What you should do ▸
Repeat the records exactly, minus the pictures.

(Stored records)
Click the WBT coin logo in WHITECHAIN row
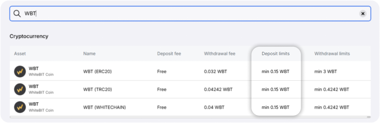tap(20, 107)
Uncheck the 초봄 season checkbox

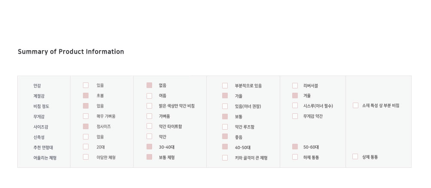click(x=86, y=96)
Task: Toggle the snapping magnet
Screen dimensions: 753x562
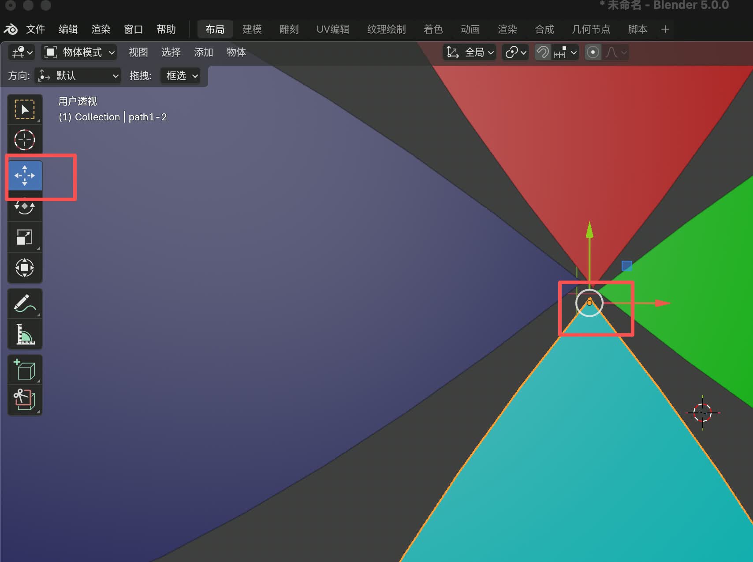Action: pyautogui.click(x=543, y=52)
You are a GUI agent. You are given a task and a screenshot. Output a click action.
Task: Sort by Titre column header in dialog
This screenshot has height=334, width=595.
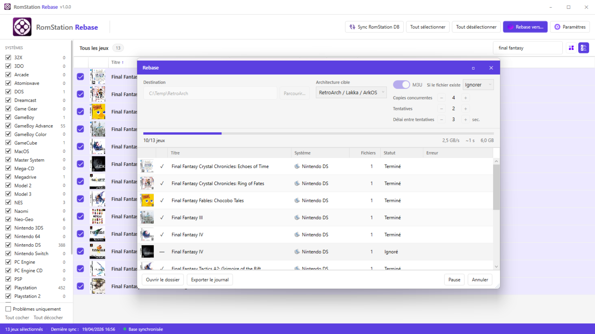(x=175, y=153)
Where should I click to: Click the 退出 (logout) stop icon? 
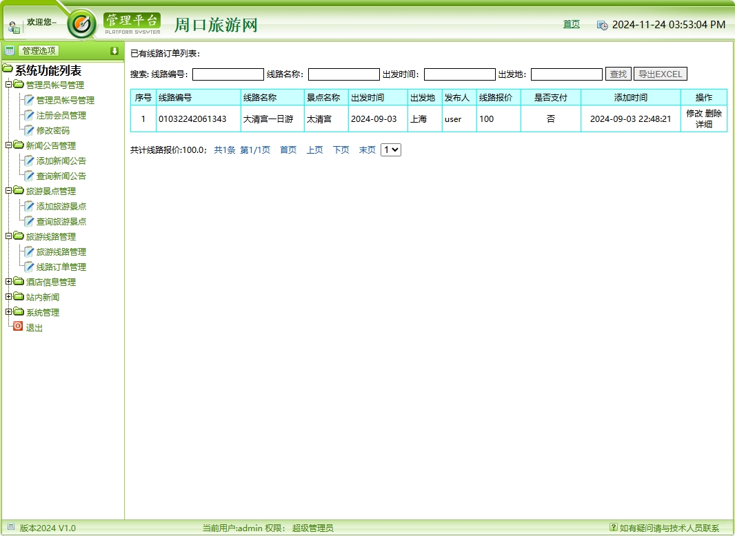point(17,325)
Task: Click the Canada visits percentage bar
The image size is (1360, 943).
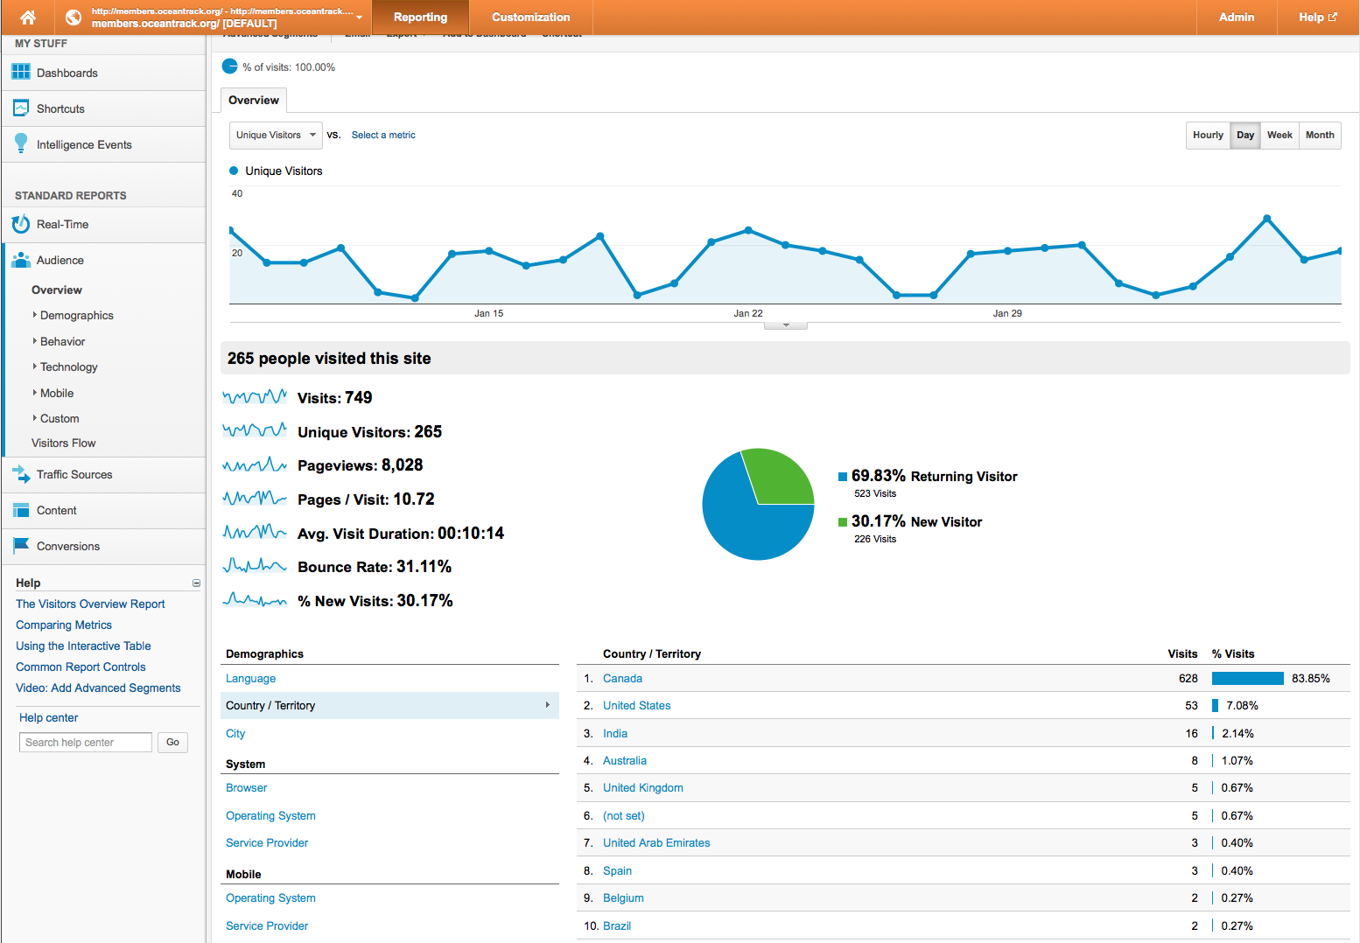Action: point(1247,679)
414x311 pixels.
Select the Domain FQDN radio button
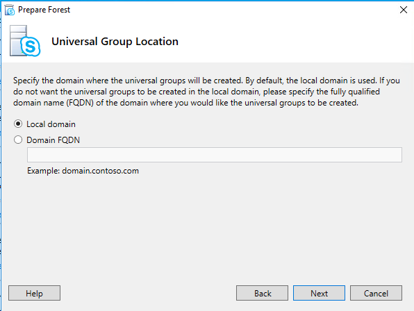(18, 140)
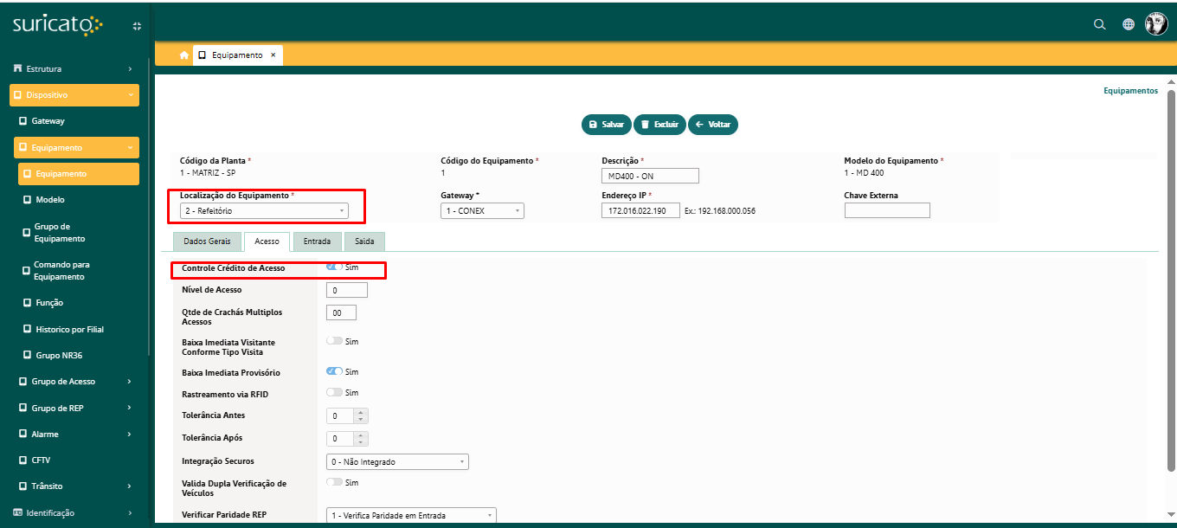Viewport: 1177px width, 528px height.
Task: Increase Tolerância Antes with up arrow
Action: click(x=361, y=412)
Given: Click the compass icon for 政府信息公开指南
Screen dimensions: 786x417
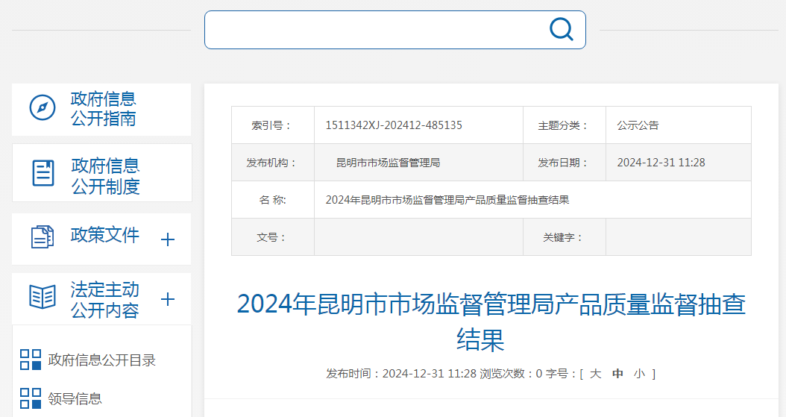Looking at the screenshot, I should 43,108.
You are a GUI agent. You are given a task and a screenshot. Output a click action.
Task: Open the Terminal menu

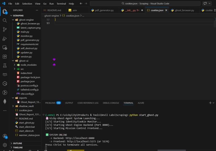click(61, 3)
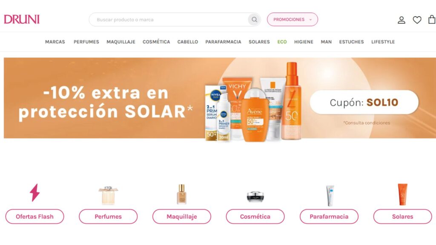Screen dimensions: 436x245
Task: Open the wishlist heart icon
Action: click(417, 20)
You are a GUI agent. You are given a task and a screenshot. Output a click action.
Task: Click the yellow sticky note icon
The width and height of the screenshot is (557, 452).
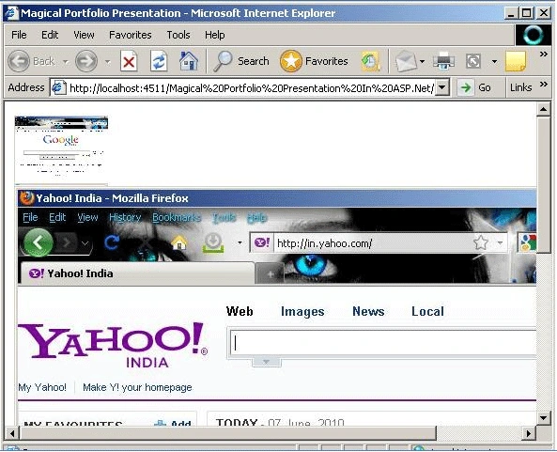pos(515,61)
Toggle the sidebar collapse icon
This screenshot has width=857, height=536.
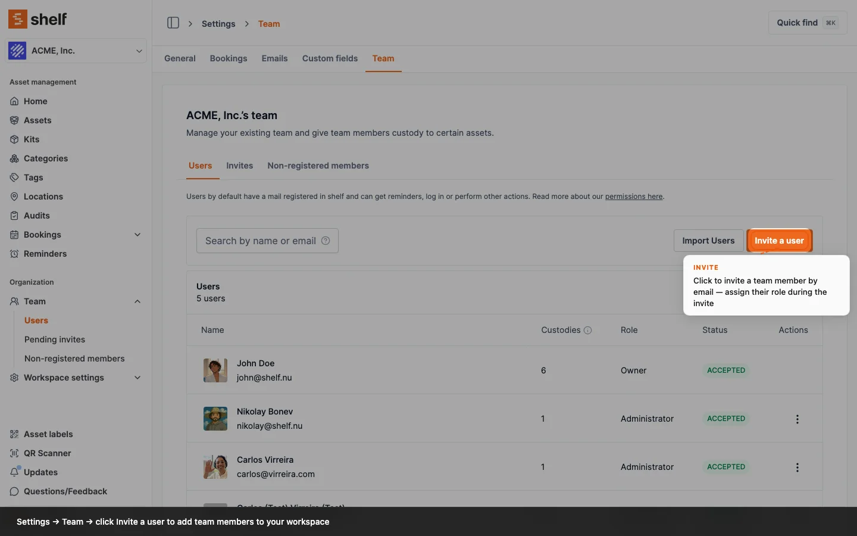[x=173, y=23]
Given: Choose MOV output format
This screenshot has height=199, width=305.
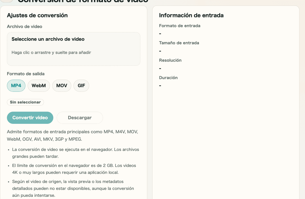Looking at the screenshot, I should point(62,86).
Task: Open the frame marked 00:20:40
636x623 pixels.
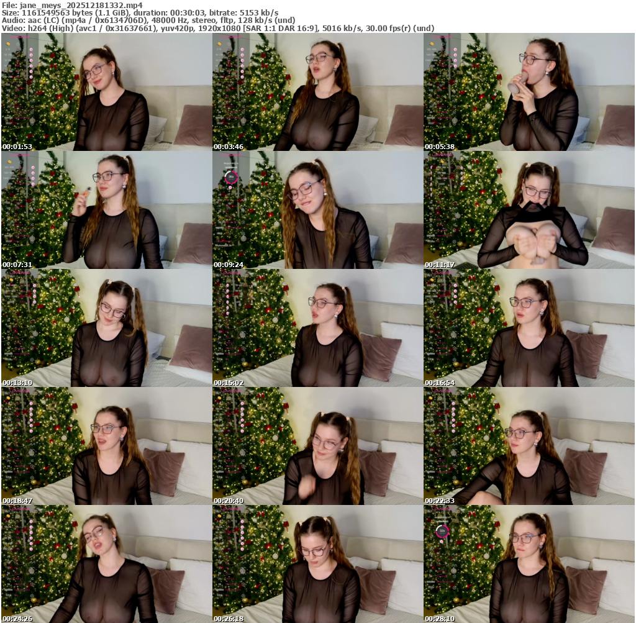Action: (x=317, y=446)
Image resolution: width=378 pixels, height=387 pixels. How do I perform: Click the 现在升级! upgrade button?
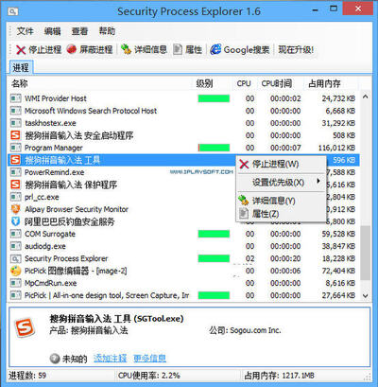(296, 49)
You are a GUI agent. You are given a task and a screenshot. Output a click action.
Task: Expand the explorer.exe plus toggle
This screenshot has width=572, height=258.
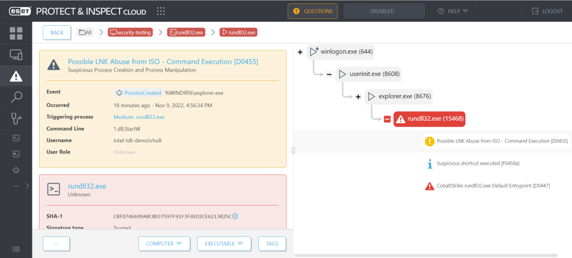pyautogui.click(x=358, y=97)
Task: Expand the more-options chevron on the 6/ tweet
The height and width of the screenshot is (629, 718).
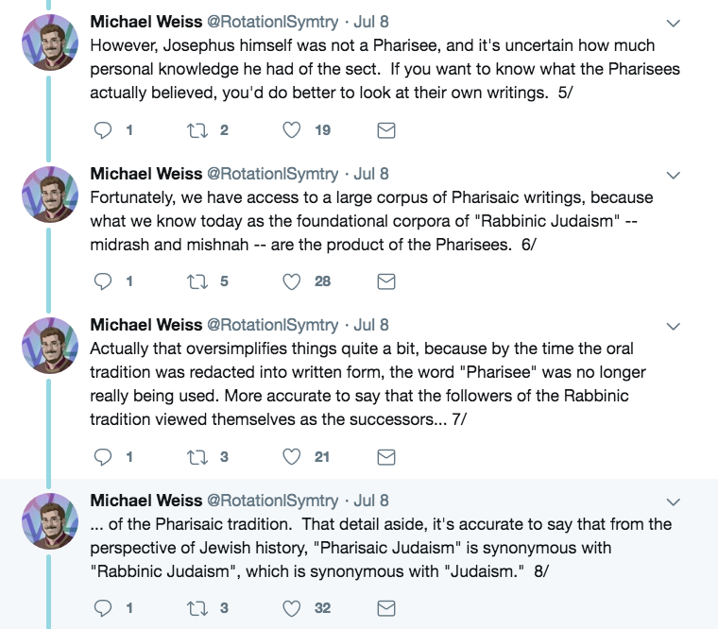Action: [x=674, y=175]
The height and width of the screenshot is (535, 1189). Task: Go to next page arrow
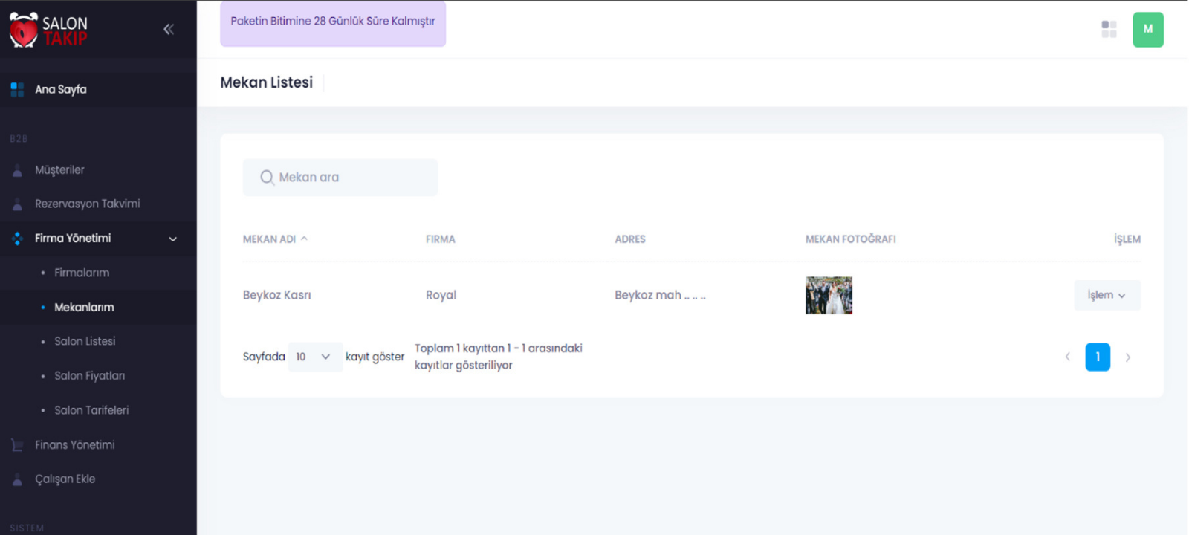[x=1128, y=357]
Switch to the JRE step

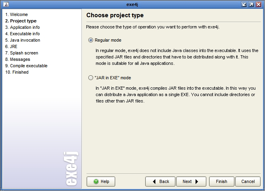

Exercise output ▸
Click the WBT coin logo in WHITECHAIN row
tap(20, 107)
Uncheck the 초봄 season checkbox

click(x=86, y=96)
Task: Toggle the snapping magnet
Screen dimensions: 753x562
Action: pyautogui.click(x=543, y=52)
You are a GUI agent. You are given a task and a screenshot. Output a click action.
Task: Sort by Titre column header in dialog
This screenshot has height=334, width=595.
(x=175, y=153)
Where should I click to: Click the 退出 (logout) stop icon? 
point(17,325)
Task: Click the Canada visits percentage bar
The image size is (1360, 943).
Action: point(1247,679)
414x311 pixels.
Select the Domain FQDN radio button
(18, 140)
Viewport: 1177px width, 528px height.
Task: Increase Tolerância Antes with up arrow
Action: click(x=361, y=412)
Given: Click the compass icon for 政府信息公开指南
Screen dimensions: 786x417
Looking at the screenshot, I should 43,108.
You are a GUI agent. You are given a task and a screenshot. Output a click action.
Task: Open the Terminal menu

click(61, 3)
Screen dimensions: 436x245
Task: Open the wishlist heart icon
Action: click(417, 20)
You are a GUI agent. You are given a task and a screenshot. Output a click action.
Task: Click the yellow sticky note icon
The width and height of the screenshot is (557, 452).
pos(515,61)
Toggle the sidebar collapse icon
This screenshot has width=857, height=536.
[x=173, y=23]
Given: Choose MOV output format
This screenshot has height=199, width=305.
Looking at the screenshot, I should point(62,86).
Task: Open the frame marked 00:20:40
636x623 pixels.
Action: (x=317, y=446)
Image resolution: width=378 pixels, height=387 pixels. How do I perform: Click the 现在升级! upgrade button?
(296, 49)
You are a GUI agent. You are given a task and a screenshot. Output a click action.
Task: Expand the explorer.exe plus toggle
This screenshot has width=572, height=258.
pyautogui.click(x=358, y=97)
Task: Expand the more-options chevron on the 6/ tweet
The height and width of the screenshot is (629, 718).
Action: [x=674, y=175]
The height and width of the screenshot is (535, 1189). Task: Go to next page arrow
[x=1128, y=357]
Switch to the JRE step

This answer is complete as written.